[Saved data entries]

• • • •

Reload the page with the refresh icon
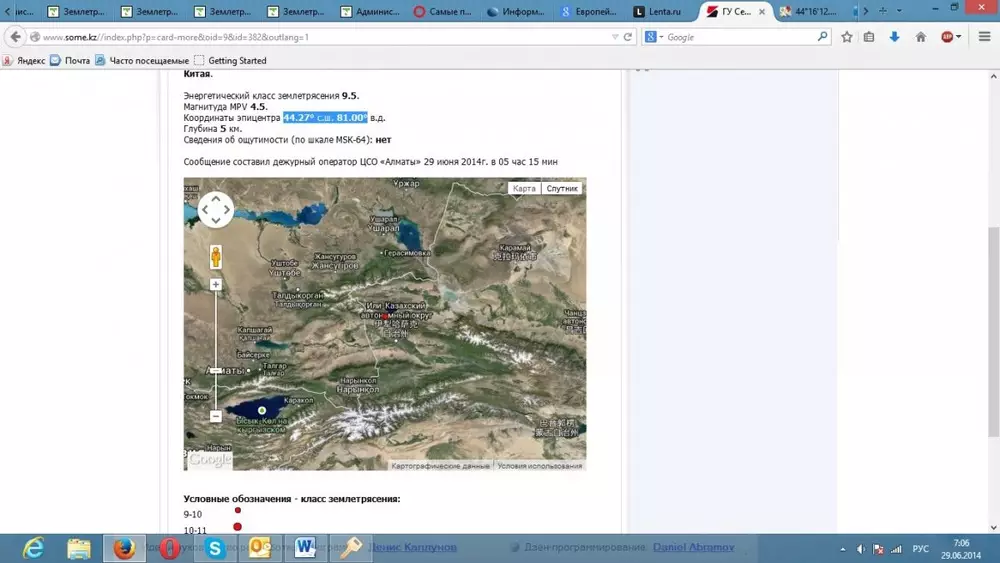Viewport: 1000px width, 563px height. pyautogui.click(x=628, y=37)
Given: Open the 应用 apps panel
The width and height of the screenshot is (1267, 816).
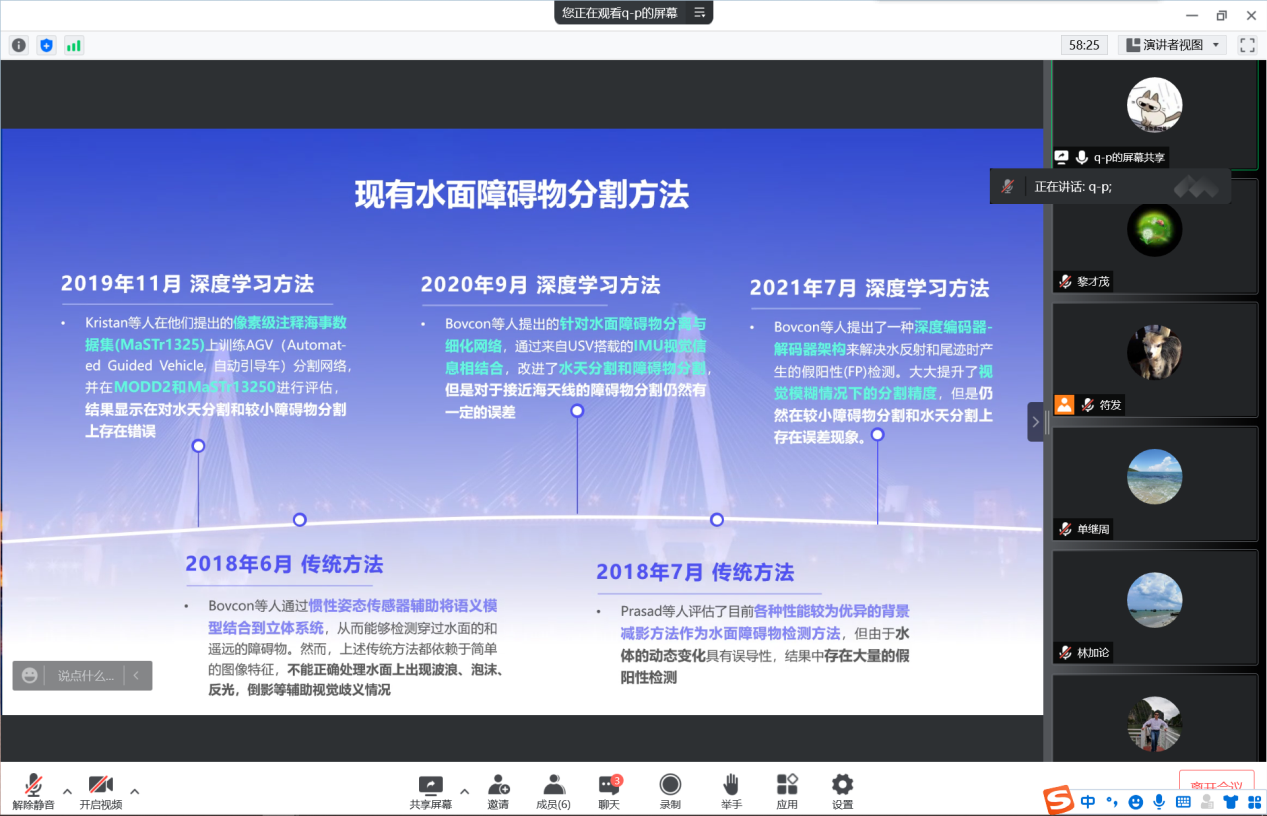Looking at the screenshot, I should pyautogui.click(x=787, y=791).
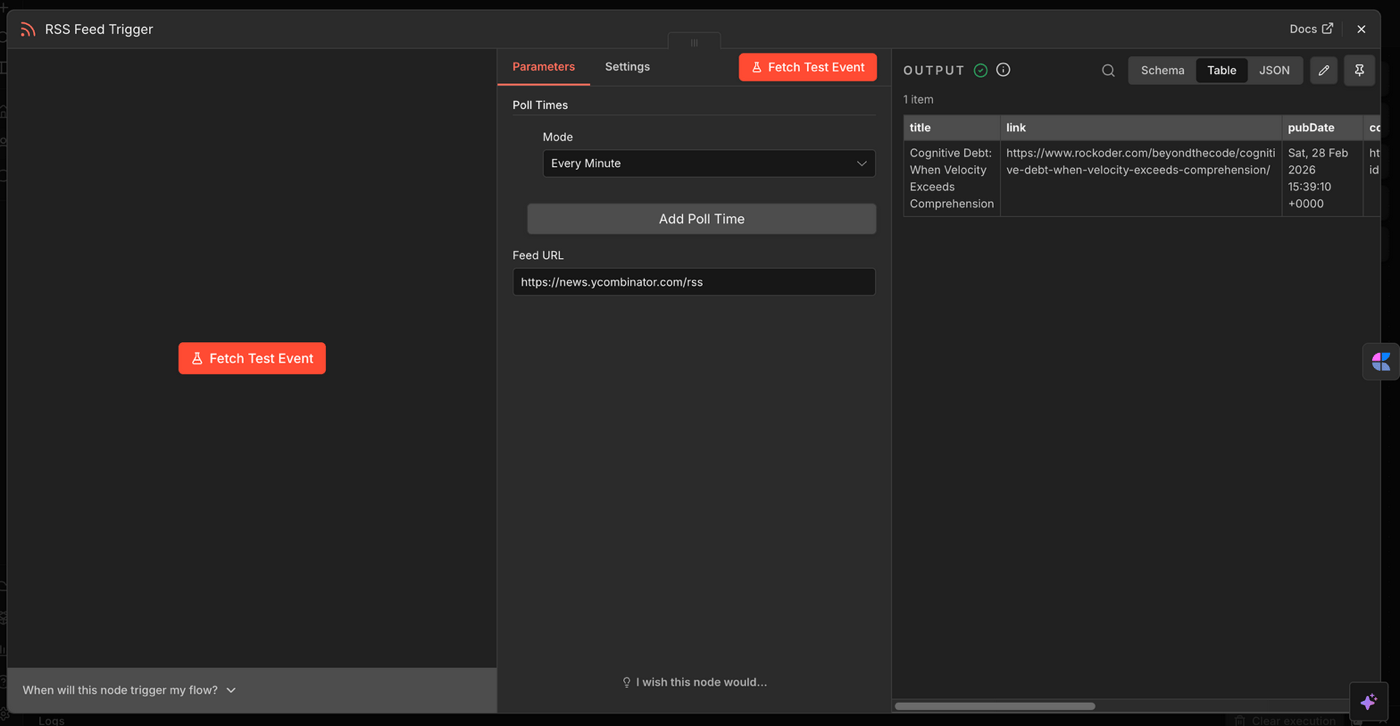Viewport: 1400px width, 726px height.
Task: Switch output view to Schema
Action: (1161, 70)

• • • •

* [Exercise requirements]
The exact lines from the beginning of the data through the one that contains "Given: Open the 应用 apps panel" must be given again, both ends included, and pictures must be left out.

* [Your solution]
Reload the page with the refresh icon
Viewport: 1000px width, 563px height. pyautogui.click(x=628, y=37)
Given: Open the 应用 apps panel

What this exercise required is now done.